Frank Rubino’s letter of invitation and inspiration to the weekly Red Wheelbarrow Poets’ Workshop of December 29
Hi Everybody-
I’ve never found the calendar to demarcate a clear boundary between a bad year and good one (changes creep and flow) but I do like a calendar for scheduling parties. I’m sure people will celebrate somehow when 2021 rings in.
I saw an art show this week at PS1. It was a post-Covid masked, capacity-controlled, and temperature-checked experience, but it felt so good to see art in 3-d and at human scale in a gallery again. Making Art In The Age of Mass Incarceration (https://www.moma.org/calendar/exhibitions/5208) shows art by people, many of them, creating work as prisoners inside the penal system.

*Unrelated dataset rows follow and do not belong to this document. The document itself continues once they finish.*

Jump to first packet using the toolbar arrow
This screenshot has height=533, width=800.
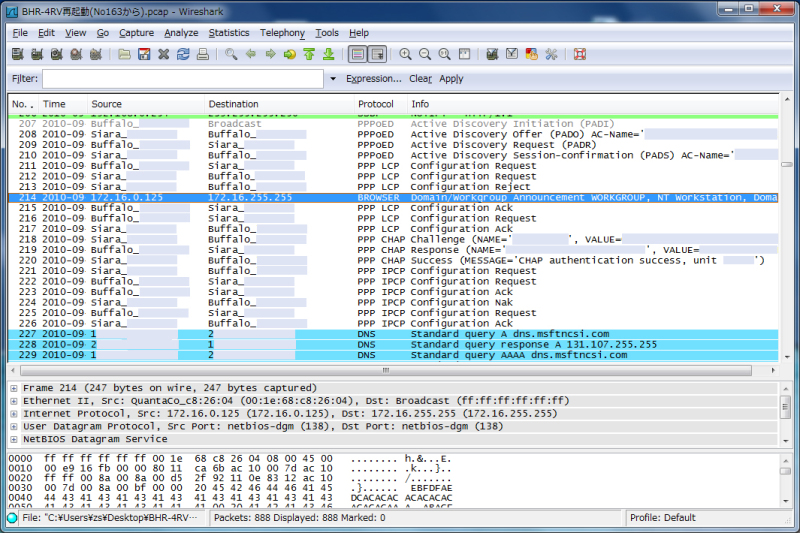tap(309, 54)

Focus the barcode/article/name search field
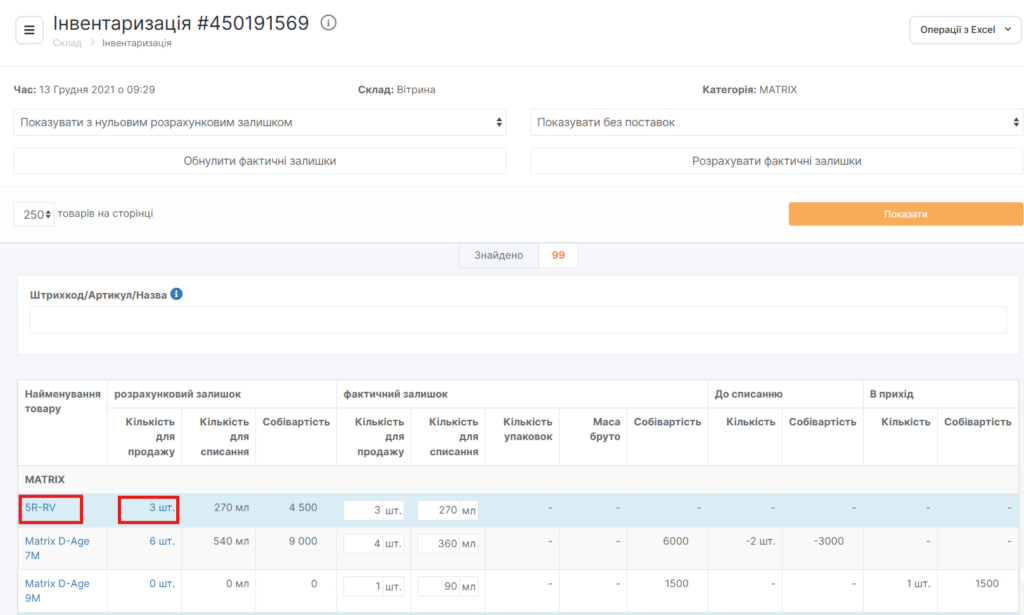tap(518, 320)
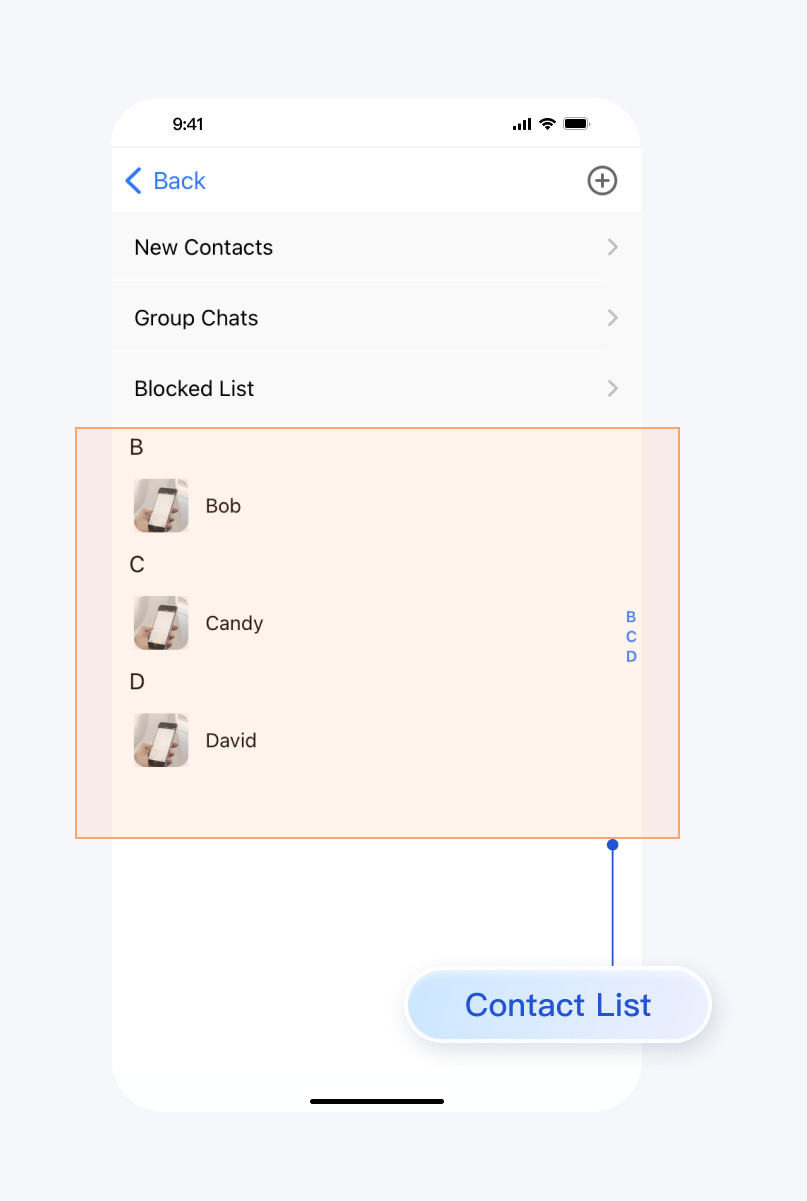This screenshot has height=1201, width=807.
Task: Tap Bob's avatar picture
Action: pos(161,506)

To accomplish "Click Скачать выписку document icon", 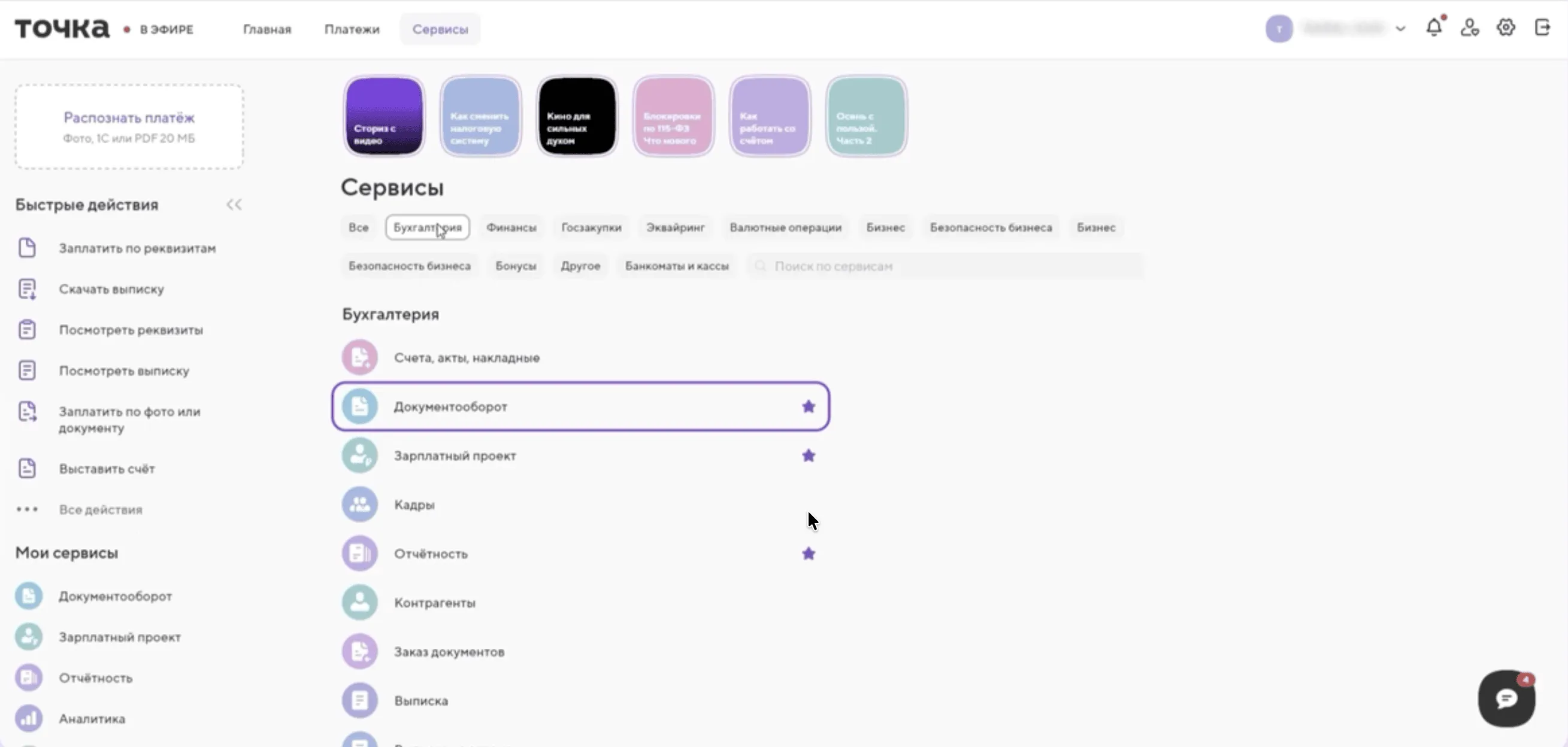I will coord(28,289).
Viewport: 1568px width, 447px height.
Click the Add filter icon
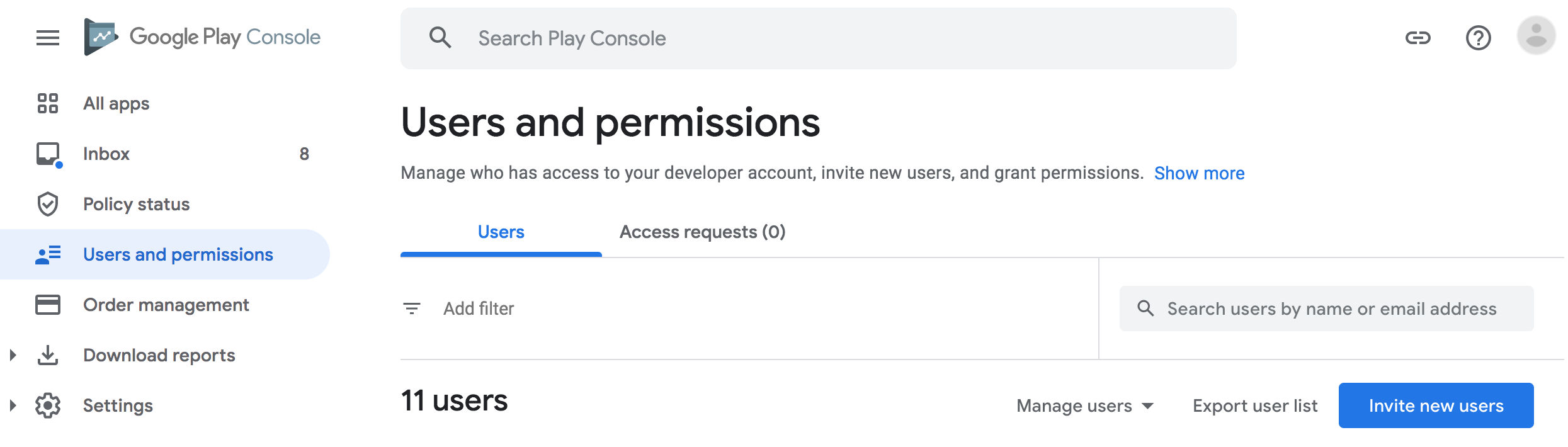[412, 308]

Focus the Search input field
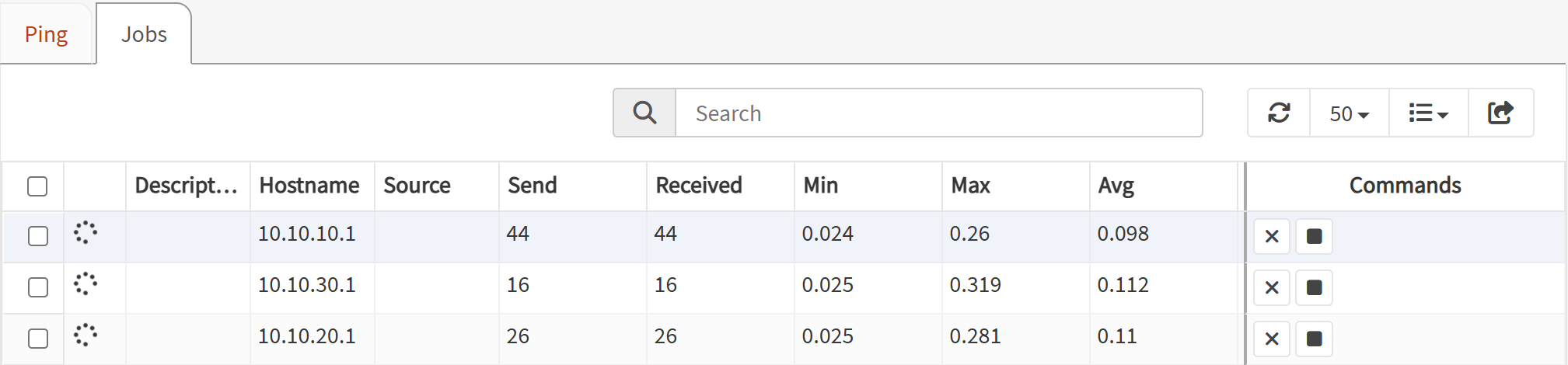(938, 113)
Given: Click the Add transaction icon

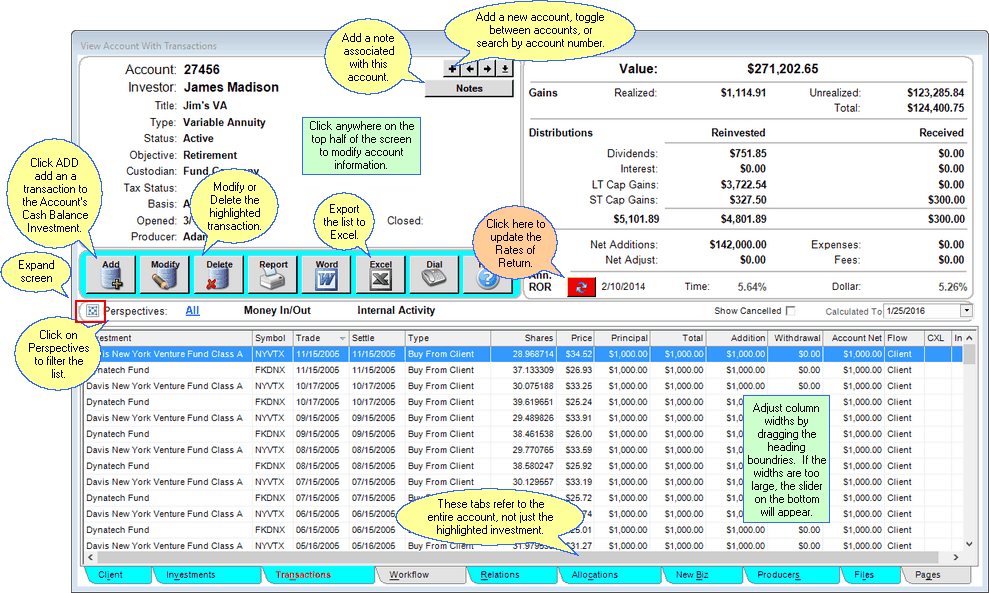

The constraints of prison life get played out on mundane levels like a lack of art supplies (constraining artists to work with found items like discarded lunch trays or broken windows), but also get expressed in subject matter and in a quality of life which cannot assume access to education about art (in the techniques of making it and strategies of talking about it like this.) The show makes the case that prison life dehumanizes and brutalizes. That’s not new but somehow it’s always a shock: so much of what our society’s built to do is operate these dreadful systems behind illusion and denial. One realizes how well the illusion mechanisms work when one sees work like this.
One piece that moved me very much was a small gallery filled with portraits by the incarcerated artist Mark Loughney. His uniformly sized and composed portraits are tiled across the walls. They’re done with pencil, for the most part, on what looks to be 8 1/2 x 11 printer paper. They show his fellow inmates in 3/4 view, reminiscent of Renaissance portraiture. The style is consistently naive but competent, like good examples of “how to draw portraits.” Good enough that you could hear the voices coming from the faces. Without getting too deeply into the details and variations (some subjects masked for Covid, one self portrait in unique blue pencil) etc., I want to call out the quality of attention these portraits represent. Single sittings are 20 minutes, oases of quiet in a chaotic environment; I like to imagine Loughney focusing and opening to his subjects, maybe there’s talking, maybe not. Then the session’s done and the man is added to the pile of attentions. The attentions accumulate and remain intact.
Gerhard Richter is another kind of artist, and though his circumstances are different (opulent compared to Loughney’s), he shares an intense kind of attentiveness with Loughney. In the film, Gerhard Richter Painting (2012) https://www.imdb.com/title/tt1982113/ the artist is shown building up and destroying images. He describes the process something like, “I smear anything on the canvas, and then I have to deal with what happened, change it or destroy it.” Over a span of hours, months, years, he marks or squeegees down the painting, steps back and looks for it to reveal a “good” quality. He finds it impossible to define good, except that it’s got something to do with truth, and objects or images like old photographs that compel him with their goodness are quite confusing to him, and he keeps them up on his wall as if to puzzle himself. “When I understand an image,” he says, “I no longer like it.”
These artists’ attention is directed to making good works, but it’s not the same. In Loughney’s case it’s about focusing his attention well enough to memorialize (formalize) a proscribed encounter with another person. In Richter’s case, he’s attending strictly to a developing sequence of events, and the changing object they create.
What do you find yourself doing more: focusing on something particular and writing about it, or writing something, anything, and making it good?
What time spans do you work with? Loughney works in 20 minute bursts; Richter works with endless process.
What does truth have to do with how good your poem is?